------ TEXT SECTION ------

The Iraq War and Honesty

Troubling news from recently declassified documents on the killing of Iraqi civilians by US marines in Haditha in 2005.  A Captain and three enlisted men face charges in a military court tomorrow, but does the cover-up extend much higher up the chain of command?

Recently unclassified documents suggest that senior officers viewed the killings of 24 Iraqi civilians in Haditha in late 2005 as a potential public relations problem that could fuel insurgent propaganda against the American military, leading investigators to question whether the officers’ immediate response had been intentionally misleading. 

Col. R. Gary Sokoloski, a lawyer who was chief of staff to Maj. General Richard A. Huck, the division commander, approved a news release about the killings that investigators interviewing him in March 2006 suggested was “intentionally inaccurate” because it stated, contrary to the facts at hand, that the civilians had been killed by an insurgent’s bomb...

The documents also show that derailing enemy propaganda was important to senior Marine commanders, including Col. Stephen W. Davis, a highly regarded regimental commander under General Huck, who played down questions about the civilian killings from a Time magazine reporter last year, long after the attacks and the civilian toll were clear to the military...

Four officers were charged with failing to properly investigate the civilian killings. The first hearing against one of the officers, Capt. Randy W. Stone, is set for Tuesday morning, in a military courtroom at Camp Pendleton, Calif. Three enlisted marines are charged with the killings. Their hearings, to determine whether the charges warrant general courts-martial, are set to begin in the coming weeks. As Marine Corps prosecutors prepare their evidence against Captain Stone and his fellow officers, the unclassified documents suggest that senior Marine commanders dismissed, played down or publicly mischaracterized the civilian deaths in ways that a military investigation found deeply troubling. The documents suggest that General Huck ignored early reports that women and children were killed in the attack, and later told investigators that he was unaware of regulations that required his staff to investigate further.

------

● **EXERCISE INSTRUCTIONS**
1 – In the text on the Haditha killings, translate this sentence into Spanish: "Four officers were charged with failing to properly investigate the civilian killings."
2 – Reproduce the part of the text on the Haditha killings that falls between "The documents also" and "to the military...", inclusive.

------ LISTED ENTRIES ------

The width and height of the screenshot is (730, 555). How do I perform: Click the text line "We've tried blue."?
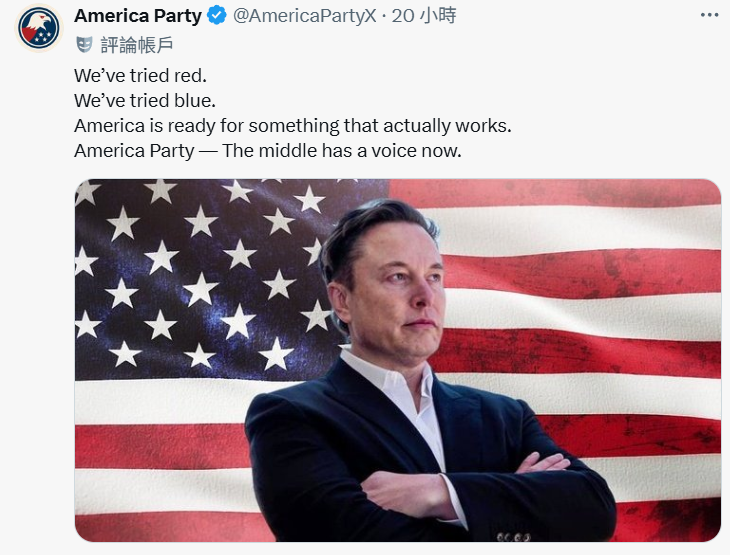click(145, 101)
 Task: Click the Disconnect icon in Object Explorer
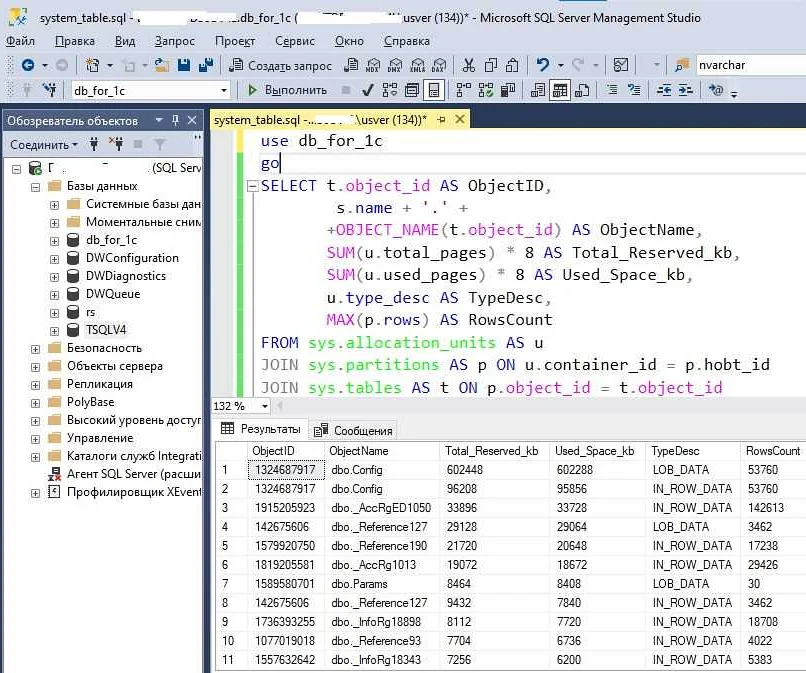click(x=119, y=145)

------
------ LISTED ENTRIES ------

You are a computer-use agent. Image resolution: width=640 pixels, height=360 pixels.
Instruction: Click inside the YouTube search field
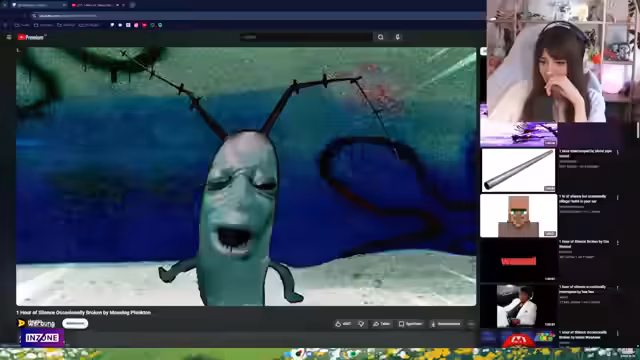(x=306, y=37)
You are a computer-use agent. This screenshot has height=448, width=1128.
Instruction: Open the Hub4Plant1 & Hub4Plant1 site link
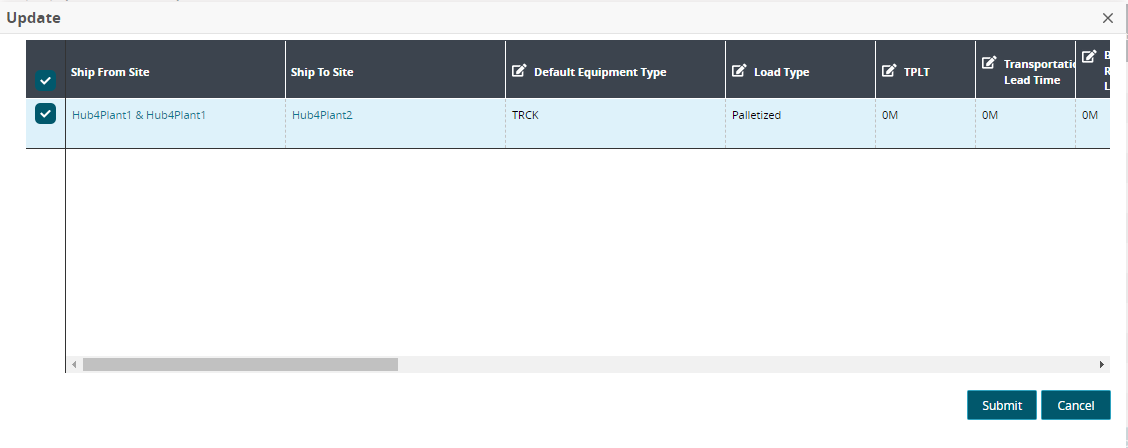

------

● **WORKED ANSWERS**
1 – Cuatro oficiales fueron acusados de no investigar adecuadamente los asesinatos de civiles.

2 –
The documents also show that derailing enemy propaganda was important to senior Marine commanders, including Col. Stephen W. Davis, a highly regarded regimental commander under General Huck, who played down questions about the civilian killings from a Time magazine reporter last year, long after the attacks and the civilian toll were clear to the military...